Drugs had very little to do with my own paradigm shift, more coincidental and just a little later than the huge awakening of Spring '67.
I hadn't rejected the redneck ways yet until summer '68.
Redneck in that time is not the redneck of today.
For years I had held silent sympathy and a feeling of kinship with the "damned civil rights workers invading the south", as they were named in the culture of the rednecks.
To me they were citizens actively seeking redress of a wrong. So I suppose even in grade school when JFK was murdered I was already taking the road less traveled for a while before '67
I can't leave out the war. In '67 I was loosing faith in Vietnamese victory, after 2 years and no end in sight - something was amiss here.
At this point in '67 I was fortunate enough to be in a high school "current affairs" class from a teacher not so anxious to toe the line and LIE to the students.
I am sure I was fertile soil for the teaching I was getting.

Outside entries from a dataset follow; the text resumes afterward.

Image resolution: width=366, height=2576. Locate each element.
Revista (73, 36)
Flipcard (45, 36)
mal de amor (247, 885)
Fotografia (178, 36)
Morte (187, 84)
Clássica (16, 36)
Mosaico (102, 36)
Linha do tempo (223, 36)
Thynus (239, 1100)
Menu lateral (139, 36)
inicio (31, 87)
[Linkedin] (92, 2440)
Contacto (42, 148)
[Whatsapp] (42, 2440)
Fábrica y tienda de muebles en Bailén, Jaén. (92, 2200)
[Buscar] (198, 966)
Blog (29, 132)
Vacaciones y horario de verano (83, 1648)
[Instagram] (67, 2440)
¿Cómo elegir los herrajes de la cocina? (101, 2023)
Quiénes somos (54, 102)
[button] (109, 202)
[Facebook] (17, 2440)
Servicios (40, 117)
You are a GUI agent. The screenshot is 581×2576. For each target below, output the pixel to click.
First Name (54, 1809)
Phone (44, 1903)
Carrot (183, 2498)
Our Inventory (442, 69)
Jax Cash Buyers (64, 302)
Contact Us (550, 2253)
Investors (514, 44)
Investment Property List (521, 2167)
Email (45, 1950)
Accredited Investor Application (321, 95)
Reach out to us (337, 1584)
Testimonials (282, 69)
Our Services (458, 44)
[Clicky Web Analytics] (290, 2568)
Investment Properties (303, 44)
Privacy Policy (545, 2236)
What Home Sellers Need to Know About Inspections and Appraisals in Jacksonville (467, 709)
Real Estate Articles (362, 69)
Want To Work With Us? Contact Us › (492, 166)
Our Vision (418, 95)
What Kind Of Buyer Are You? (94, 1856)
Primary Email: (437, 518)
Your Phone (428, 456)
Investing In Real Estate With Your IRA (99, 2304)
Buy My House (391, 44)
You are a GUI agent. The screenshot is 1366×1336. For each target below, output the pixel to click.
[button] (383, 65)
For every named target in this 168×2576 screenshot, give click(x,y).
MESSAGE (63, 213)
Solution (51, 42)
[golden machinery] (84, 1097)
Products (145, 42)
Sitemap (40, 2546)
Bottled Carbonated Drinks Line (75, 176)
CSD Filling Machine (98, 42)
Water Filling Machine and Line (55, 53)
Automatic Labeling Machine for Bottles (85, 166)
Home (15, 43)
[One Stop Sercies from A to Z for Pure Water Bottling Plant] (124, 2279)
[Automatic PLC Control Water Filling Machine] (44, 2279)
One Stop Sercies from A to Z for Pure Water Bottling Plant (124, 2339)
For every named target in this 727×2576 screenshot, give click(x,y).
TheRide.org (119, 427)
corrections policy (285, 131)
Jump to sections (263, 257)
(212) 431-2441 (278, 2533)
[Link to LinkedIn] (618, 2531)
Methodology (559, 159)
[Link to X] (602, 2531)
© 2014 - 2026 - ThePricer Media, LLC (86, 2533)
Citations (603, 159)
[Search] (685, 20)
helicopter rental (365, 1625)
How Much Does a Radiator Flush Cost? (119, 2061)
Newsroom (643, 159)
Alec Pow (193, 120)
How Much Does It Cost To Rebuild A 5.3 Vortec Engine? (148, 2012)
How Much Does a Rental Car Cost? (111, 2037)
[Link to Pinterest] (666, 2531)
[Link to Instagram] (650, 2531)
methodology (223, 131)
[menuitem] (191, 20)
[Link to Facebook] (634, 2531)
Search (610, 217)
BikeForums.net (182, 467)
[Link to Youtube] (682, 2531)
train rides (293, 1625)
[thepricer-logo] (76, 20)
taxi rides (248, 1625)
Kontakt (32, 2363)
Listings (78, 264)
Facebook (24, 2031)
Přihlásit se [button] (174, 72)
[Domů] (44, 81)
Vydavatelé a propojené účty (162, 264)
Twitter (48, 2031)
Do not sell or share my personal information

Political discussion (dictations to the youngsters around) was part of the life in this Scot's-Irish household.
I was being shown the internal moral compass I was given was more correct than Archie Bunker/George Wallace/Curt Le May BS of the Waylon Jennings fans were trying to force into my gullet.
I have had Generation Xers claim "we had it easy with free sex and drugs", from fools that didn't live the oppression and like from Nixon that followed the 1960s.
Simplistic in the extreme and petty jealousy for something that never was in reality.
The only damn drug I had ever consumed at the age of 15 was alcohol. And I did not like it at all.
Oh the Parents of the kids undergoing the catharsis of the time, I can see now why parents were freaking out.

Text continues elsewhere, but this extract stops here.